Intellectual Property
Virgin Trademark License Agreement
The company possesses certain exclusive and non-exclusive rights to use the name and brand ‘Virgin Galactic’ and the Virgin signature logo pursuant to an amended and restated trademark license agreement (the Amended TMLA). Its rights under the Amended TMLA are subject to certain reserved rights and pre-existing licenses granted by Virgin Enterprises Limited (VEL) to third parties. In addition, for the term of the Amended TMLA, to the extent Virgin Investments Limited (VIL) does not otherwise have a right to place a director on the company's board of directors, it agreed to provide VEL with the right to appoint one director to its board of directors, provided the designee is qualified to serve on the board under all applicable corporate governance policies and applicable regulatory and listing requirements.
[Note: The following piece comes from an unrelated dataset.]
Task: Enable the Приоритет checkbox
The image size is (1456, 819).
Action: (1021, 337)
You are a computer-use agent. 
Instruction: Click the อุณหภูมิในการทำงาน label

Unless terminated earlier, the Amended TMLA will have an initial term of 25 years expiring October 2044, subject to up to two additional 10-year renewals by mutual agreement of the parties
Spacecraft Technology License Agreement
The company is a party to a Spacecraft Technology License Agreement, as amended, with Mojave Aerospace Ventures, LLC (MAV) pursuant to which it possesses a non-exclusive, worldwide license under certain patents and patent applications, including improvements that have been reduced to practice within a specified period. Under the STLA, the Royalty Period expired on July 26, 2024.
Competition
The company’s primary competitor in establishing a commercial suborbital human spaceflight offering is Blue Origin.
Regulation
Regulations, policies, and guidance issued by the Federal Aviation Administration (FAA) apply to the use and operation of the company’s spaceflight system. When the company operates its spaceflight system as ‘launch vehicles,’ meaning a vehicle built to operate in, or place a payload or human beings in, outer space, the FAA’s Commercial Space Transportation requirements apply.
The company’s operations are covered under the pre-existing regulatory framework until 2026, and the company is in the process of transitioning to the FAA’s revised regulations under 14 CFR part 450 for the launch of the company’s Delta Class vehicles. In 2025, the company plans to file an application with the FAA to obtain a vehicle operator license under 14 CFR part 450, which will include, among other things, how the company meets FAA safety requirements.
When not operating as launch vehicles, the company’s spaceflight system vehicles are regulated as experimental aircraft by the FAA. The company works with the FAA to report any matters that arise during flight.
The company has a current FAA Reusable Launch Vehicle Operator License that allows test and payload revenue flights from both Mojave, California and Spaceport America, New Mexico.
The company’s commercial human spaceflight operations and any third-party claims that arise from its operation of spaceflights are subject to federal and state laws governing informed consents and waivers of claims, including under the Commercial Space Launch Act (CSLA), the Commercial Space Launch Amendments Act of 2004 (CSLAA) and the New Mexico Space Flight Informed Consent Act (SFICA).
The company’s spaceflight business is subject to, and it must comply with, stringent U.S. import and export control laws, including the International Traffic in Arms Regulations (ITAR) and the U.S. Export Administration Regulations (EAR).